2. Southerner in Denial
A postcard of the First White House of the Confederacy, the Montgomery residence of Jefferson Davis, until the capital moved to Richmond. The house is stuffed with period furnishing and has become a Trip Advisor favorite. The $100,000 annual subsidy it receives from the state has made it the subject of controversy.
Twenty years ago white filmmaker Macky Alston set out to find his Black cousins. Macky’s great great great great uncle was “Chatham Jack” Alston, the largest slaveholder in North Carolina and the brother of my own great great great great grandfather, also a slaveholder, Philip Alston. In his documentary Family Name, Macky wanted to face this legacy and understand its meaning for the present.
When I first saw Family Name, I was motivated to delve ever so briefly into my own family’s Alston connection – a subject I’d grown up hearing about: After seeing the film, I borrowed a copy of the family genealogy, The Alstons and Allstons of North and South Carolina, and followed a trail that led from Philip Alston down generations directly to my father’s name. This was a lot to expunge from my autobiography, I came to see. Inspired by watching Family Name, I wrote an essay that USA Today published under the title “A Southerner in Denial Reconnects to her Roots.” Then I put the book away and didn’t think about it again for 20 years.

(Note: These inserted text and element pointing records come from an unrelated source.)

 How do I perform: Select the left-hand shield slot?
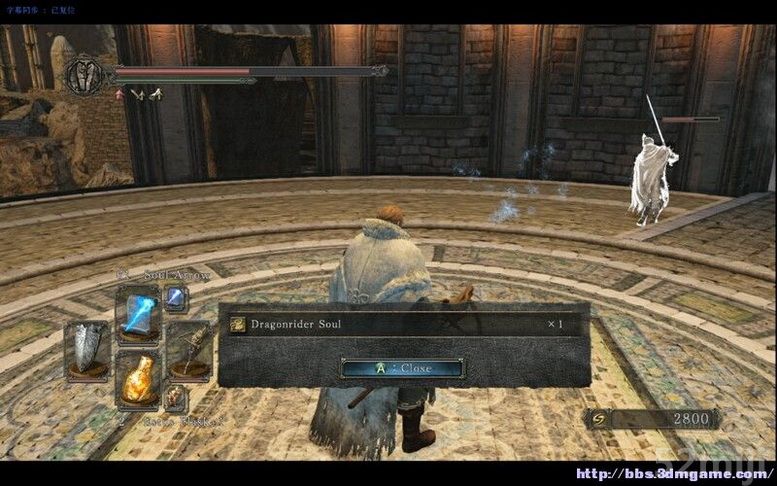[x=87, y=348]
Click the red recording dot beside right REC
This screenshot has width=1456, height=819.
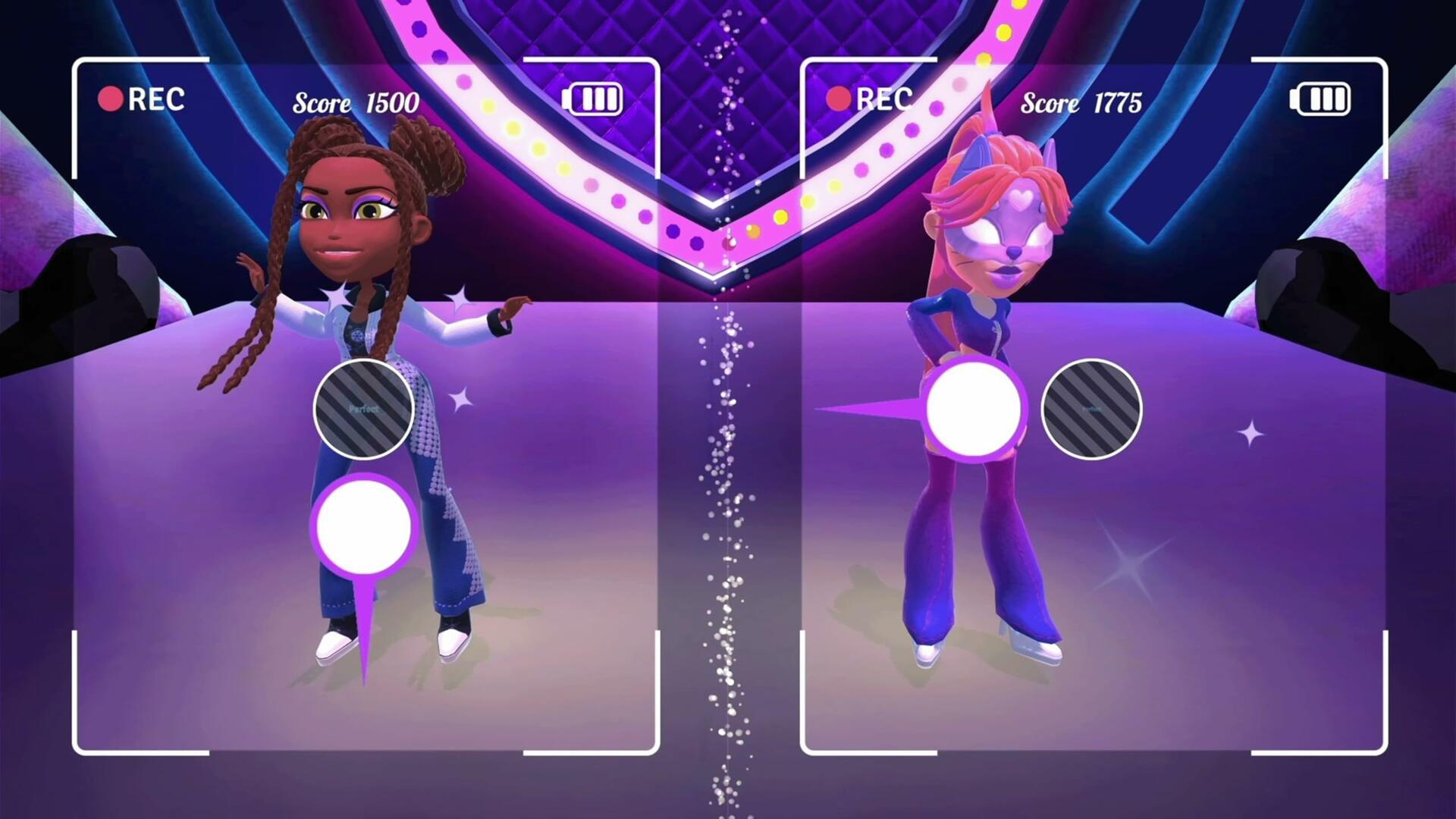point(839,98)
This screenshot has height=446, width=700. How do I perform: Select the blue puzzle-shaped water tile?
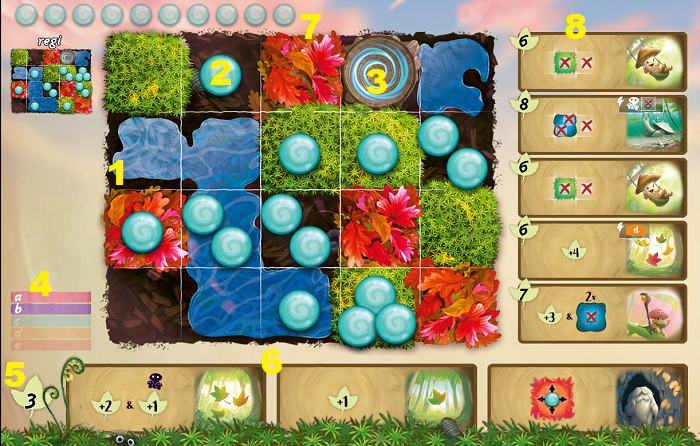456,69
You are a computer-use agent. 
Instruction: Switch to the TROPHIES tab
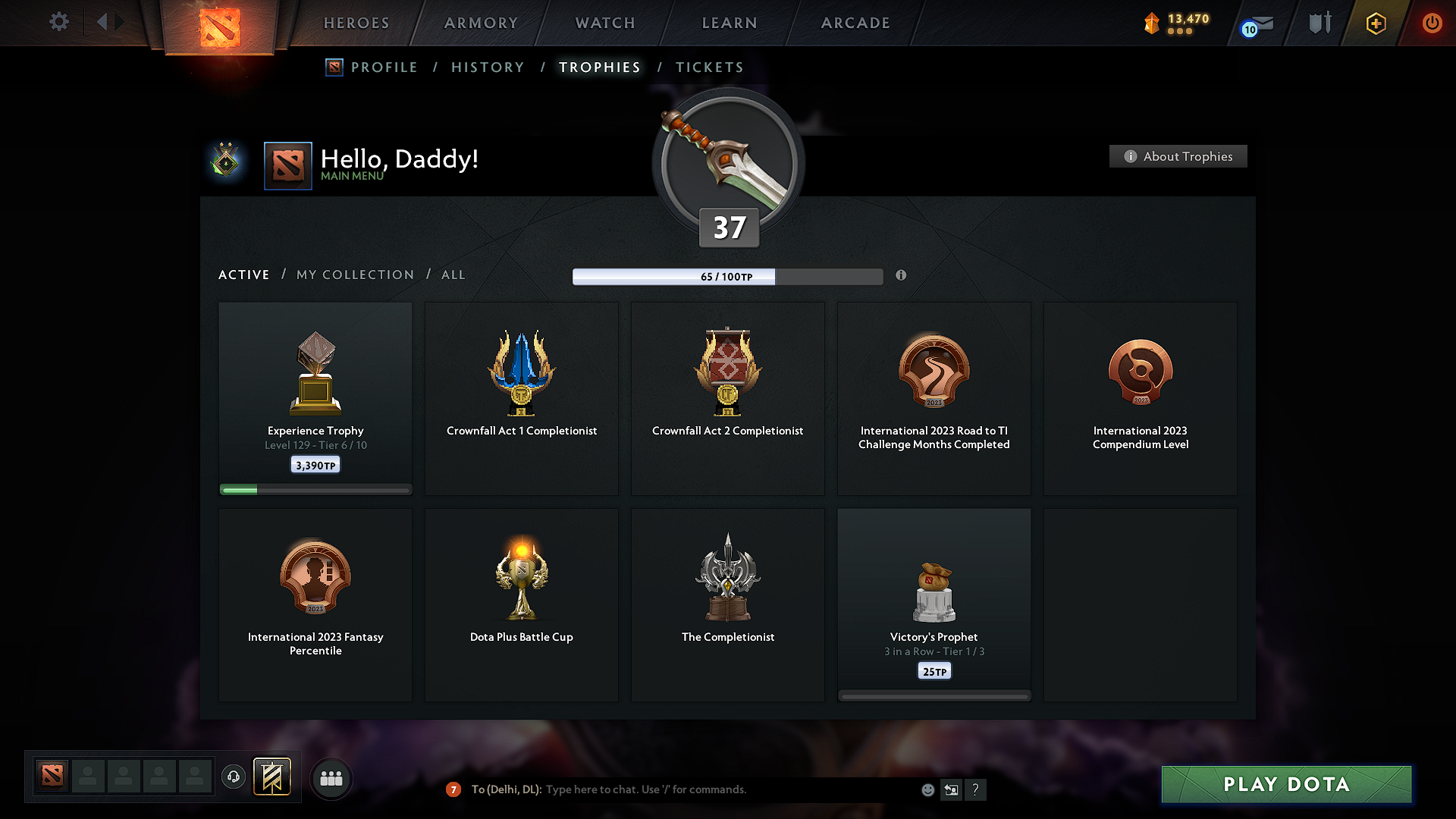click(x=599, y=67)
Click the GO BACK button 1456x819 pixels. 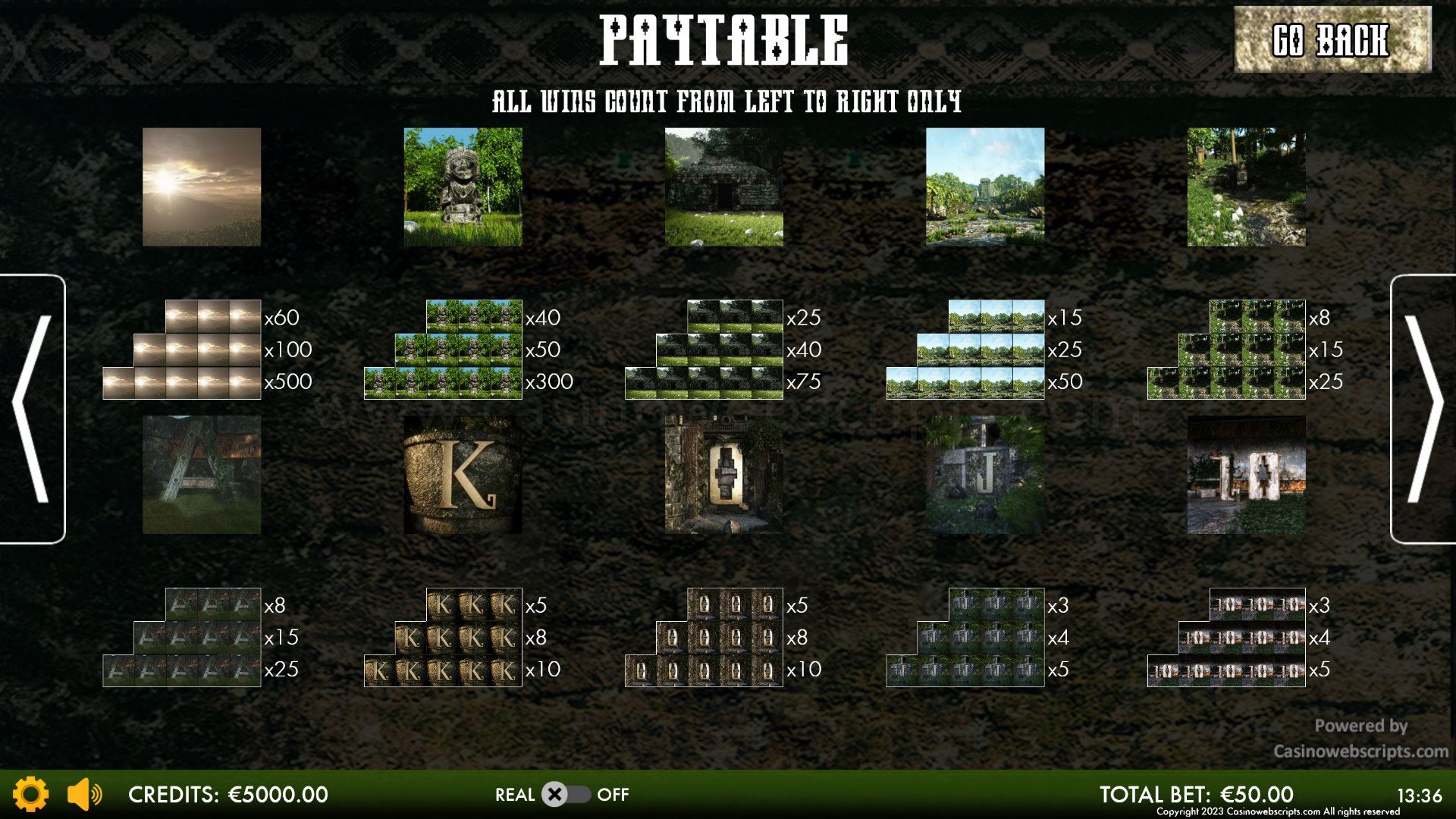[1332, 39]
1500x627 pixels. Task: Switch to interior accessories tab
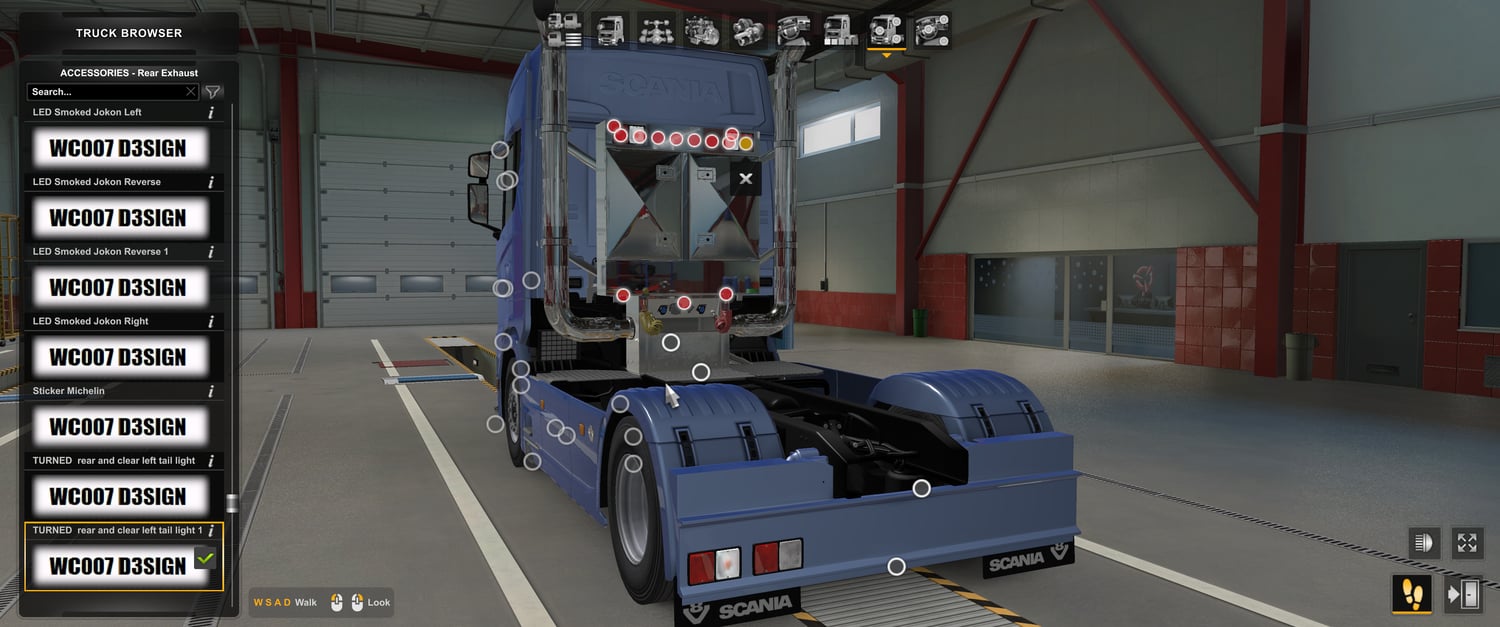931,30
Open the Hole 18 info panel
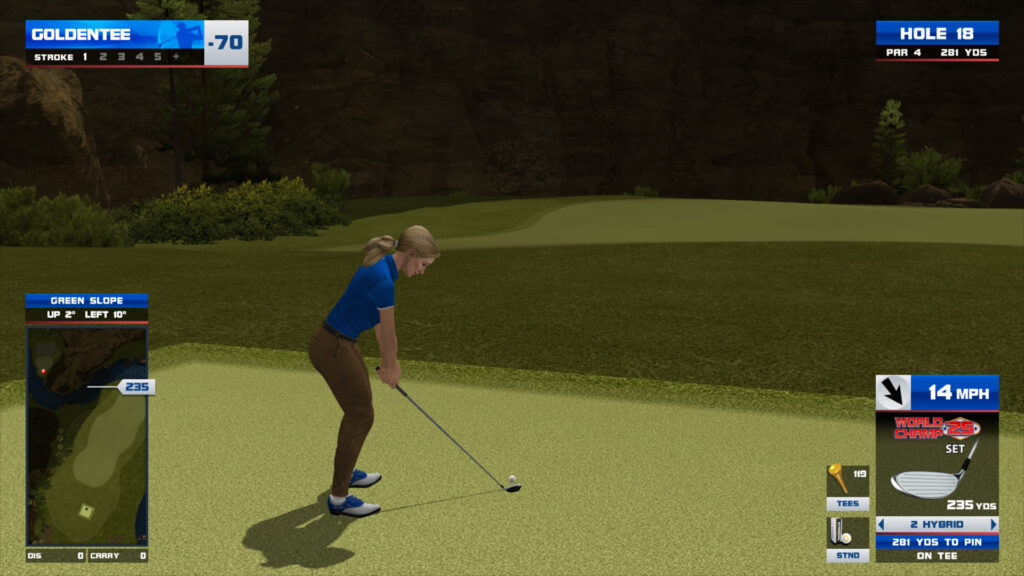 [937, 40]
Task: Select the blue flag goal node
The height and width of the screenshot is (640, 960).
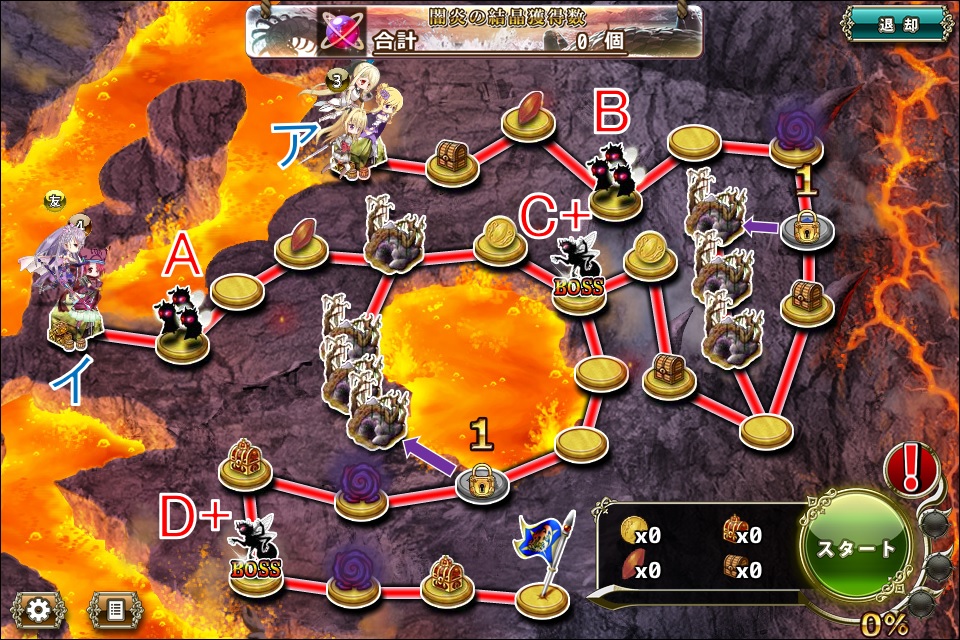Action: pos(541,570)
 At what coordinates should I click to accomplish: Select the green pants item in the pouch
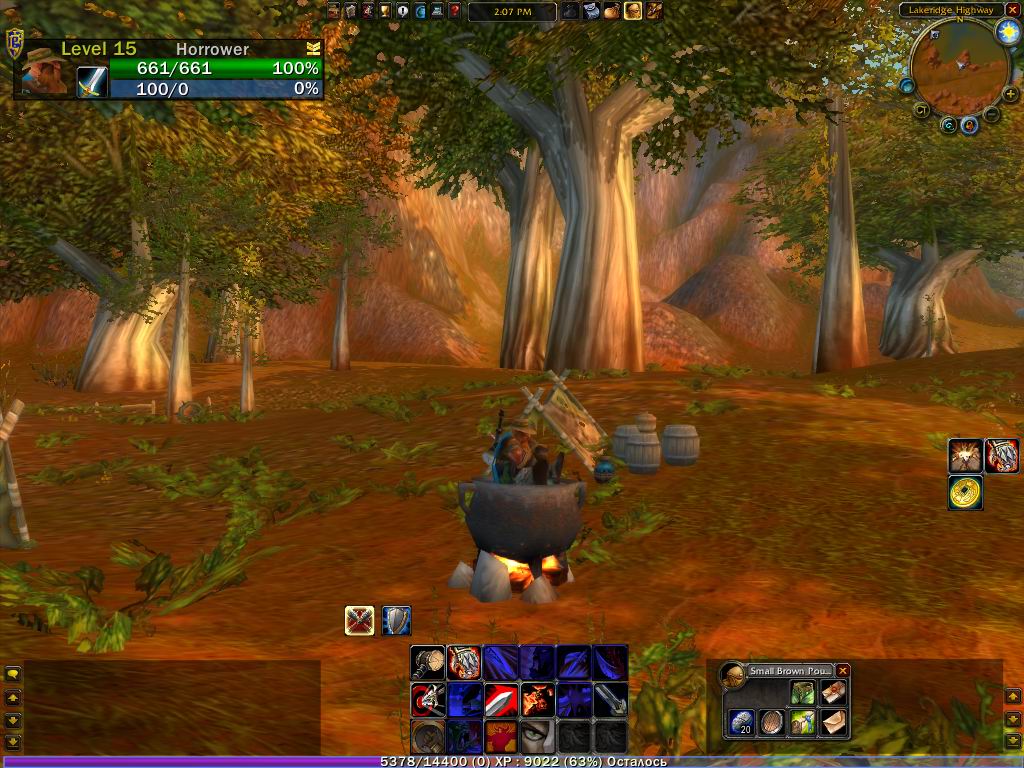(x=802, y=693)
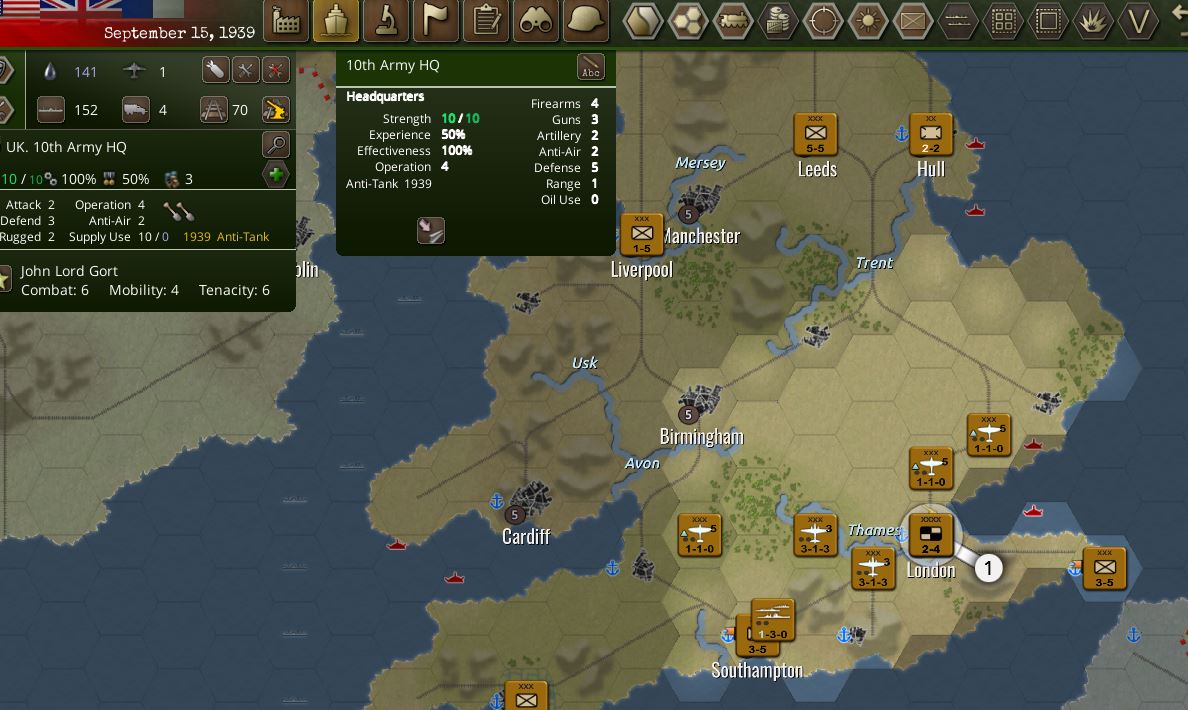The height and width of the screenshot is (710, 1188).
Task: Toggle the hexagon grid map filter
Action: pos(688,20)
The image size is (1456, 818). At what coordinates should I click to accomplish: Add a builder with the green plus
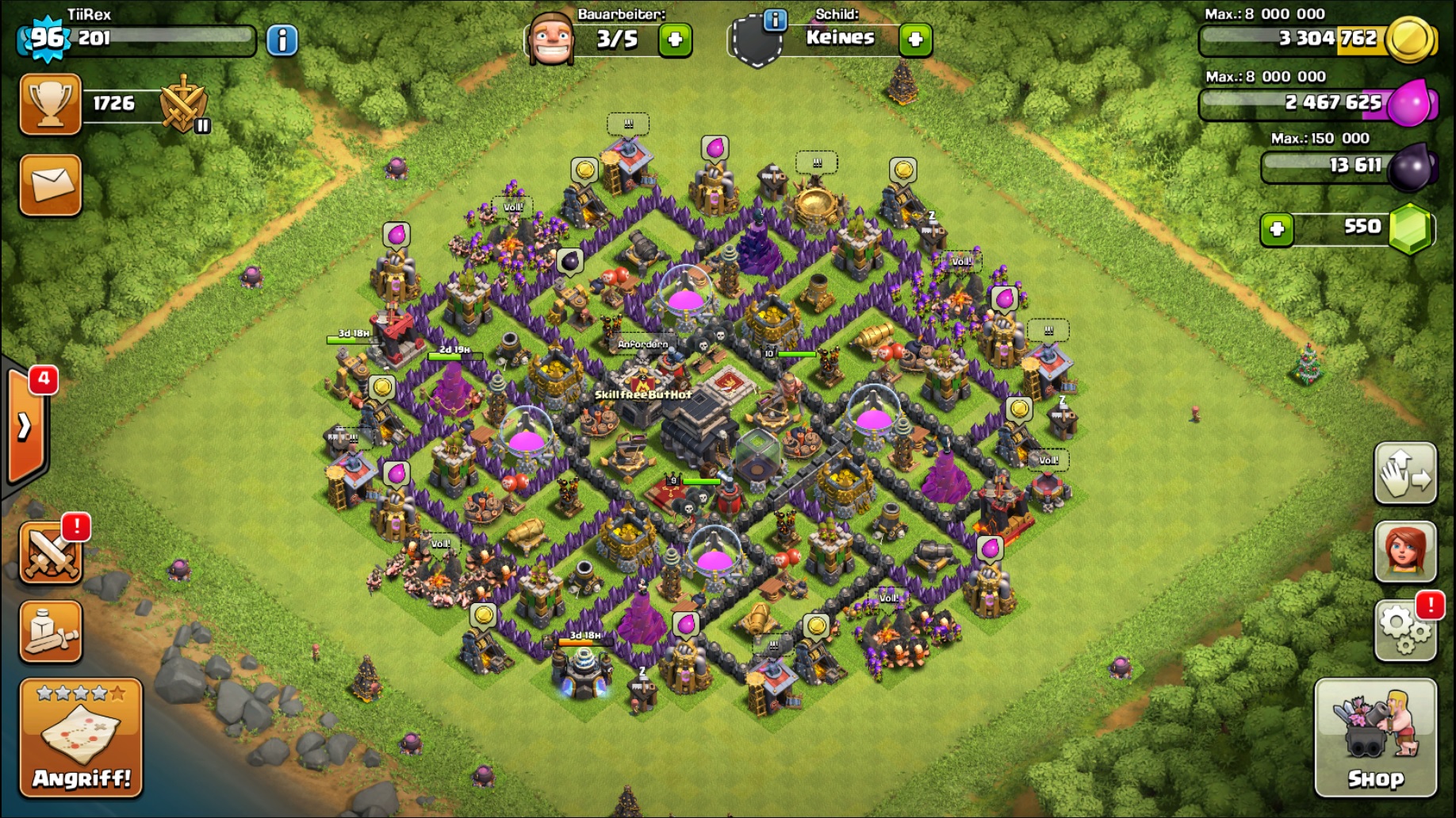point(675,40)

That changed after I joined Coming to the Table, an organization co-founded by descendants of slaveholders and descendants of the enslaved to research and share family histories across racial lines. At the first meeting I attended, at Friends Meeting House in Manhattan, I was seated between a woman who was descended from Thomas Jefferson and Sally Hemings, and another whose ancestor was Nathan Bedford Forrest, a major slave trader in Memphis, a Confederate general and the first Grand Wizard of the Ku Klux Klan.
I thought of Martin Luther King’s optimistic dream that “one day on the red hills of Georgia, the sons of former slaves and the sons of former slave owners will be able to sit together at the table of brotherhood.” Daughters in this case, but at that meeting I dared hope it was a start.